Hawaii’s geography makes it well-suited for renewable energy—it’s forced to import and burn oil to generate electricity at great cost, and its sunny climate makes solar power an obvious choice. But for a state intent on going 100 percent green in just thirty short years, worrying signs of strain on power grids are already starting to appear. The WSJ reports:
…Hawaii’s grid is already running into problems with its heavy helping of rooftop solar and other carbon-free renewables. Among them: sudden swings in the output of solar and wind, which force the state’s main utility to scramble to try to keep the overall supply of power steady. […]
Though Hawaii’s effort is attracting attention around the globe, its electric system is unusual. For starters, each island has its own electric grid, and they aren’t connected. On the mainland, three big power grids serve 48 states; typically, the bigger the grid, the more stable it is. […]

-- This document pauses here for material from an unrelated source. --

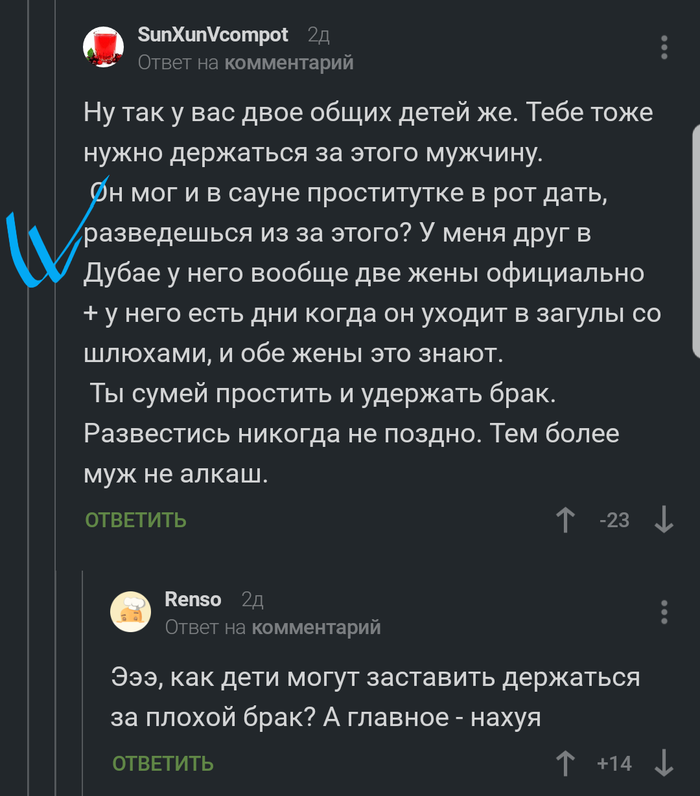The height and width of the screenshot is (796, 700).
Task: Open three-dot menu on SunXunVcompot's comment
Action: point(665,48)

More than 50,000 houses in the state act as tiny power plants, putting any electricity that they don’t use onto the grid. But grids were designed to zip electrons across high-voltage wires from a few big power plants to homes and businesses; they were not made to work the other way around. Traditional power plants weren’t designed to ramp up and down quickly, either—making it tough to absorb bursts of solar power added to the grid on sunny days or make up for a sudden drop on cloudy ones.
Grid stability is often overlooked or glossed over by renewable energy activists, but it remains a high hurdle communities will have to clear to significantly boost the share wind and solar have in the overall energy mix. Most grids as currently arrayed just aren’t equipped to send power in two directions, and as a result are destabilized when smaller, more distributed, and much more numerous solar and wind energy providers start providing power.
To make matters work, these renewables producers can’t contribute when the sun isn’t shining or the wind isn’t blowing, meaning they need to draw from the grid during certain times of the day. Lacking any cost-effective commercial-scale energy storage options, that means Hawaii will continue to have to rely on fossil fuels for those cloudy, windless days.
The Aloha State is fashioning itself as an American leader in solar energy, but is finding out that blazing that trail is a much tougher task than most greens like to think it is.